All looked good, except when I got to the section about how the information was held in memory.
The tutorial does state that the first line is in decimal, second in hex, and the third as characters where applicable, and that pipe characters indicate field boundaries.
The data to be packed was derived from the following C structure:
struct SupplyRequest {
time_t request_time; // time request was entered
int employee_id; // employee making request
char item[32]; // item requested
short quantity; // quantity needed
short urgent; // request is urgent
};
with the input data (quoted exactly from the tutorial):
"If monk number 217641 (hey! that's me!) placed an urgent order for two boxes of paperclips on January 1, 2003 at 1pm EST, $rec would contain the following (first line in decimal, second in hex, third as characters where applicable). Pipe characters indicate field boundaries."
When packed, the resultant data would resemble the following:
Offset Contents (increasing addresses left to right)
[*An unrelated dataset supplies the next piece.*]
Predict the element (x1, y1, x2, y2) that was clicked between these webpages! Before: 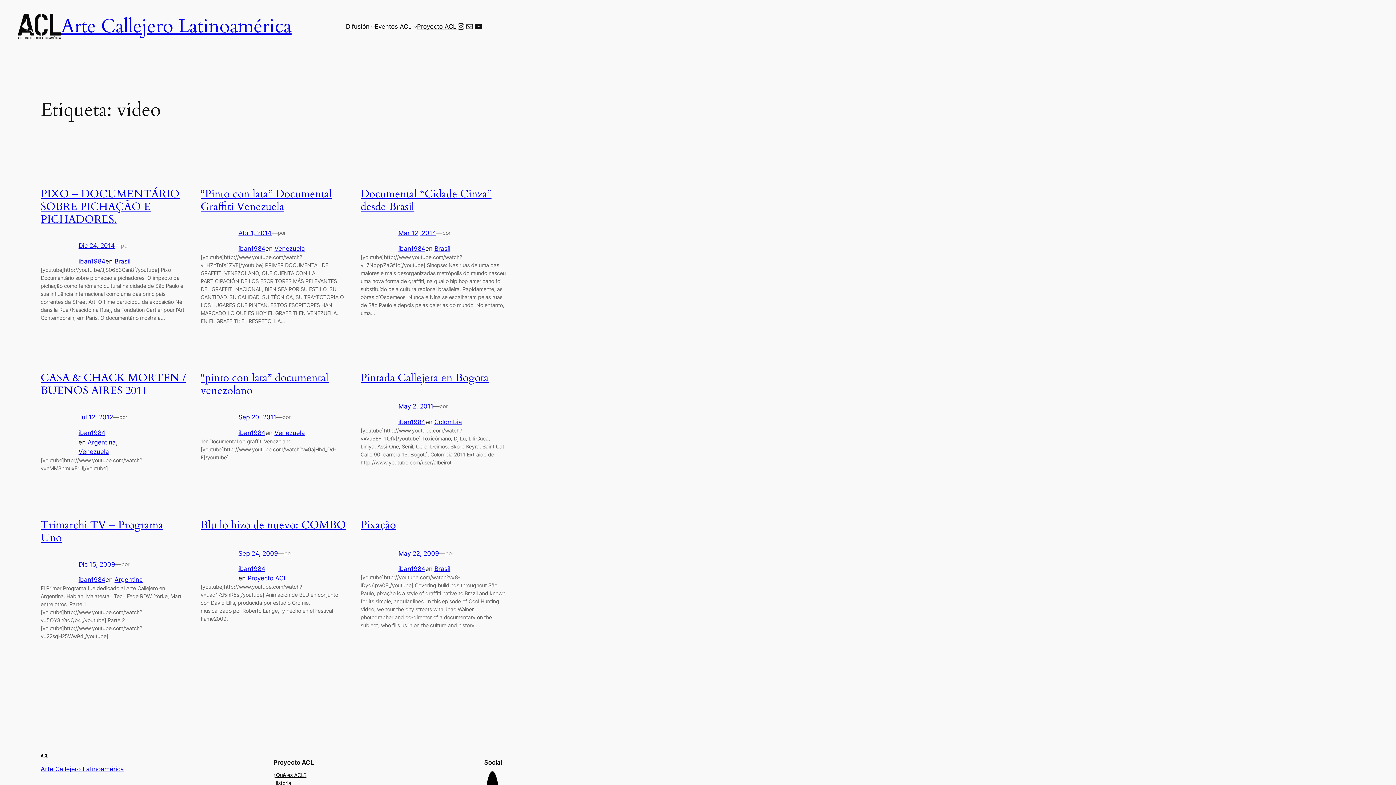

0 160 44 19 62| 41 82 3 0| 98 111 120 101 115 32 111 102
A0 2C 13 3E| 29 52 03 00| 62 6f 78 65 73 20 6f 66
| b o x e s o f
16 32 112 97 112 101 114 99 108 105 112 115 0 0 0 0 0
20 70 61 70 65 72 63 6c 69 70 73 00 00 00 00 00
p a p e r c l i p s
32 0 0 0 0 0 0 0 0| 2 0| 1 0
00 00 00 00 00 00 00 00| 02 00| 01 00
I'd like some help trying to understand what's going on here, what the above fields represent; i.e. what is meant by the offset etc.
The string represents the representation of a instance of the following structure in memory.
struct SupplyRequest {
time_t request_time; // time request was entered
int employee_id; // employee making request
char item[32]; // item requested
short quantity; // quantity needed
short urgent; // request is urgent
};
"Fields" refers to the fields of the structure (request_time, employee_id, ...).
"Offset" refers to the offset (position) into the string at which the byte is located.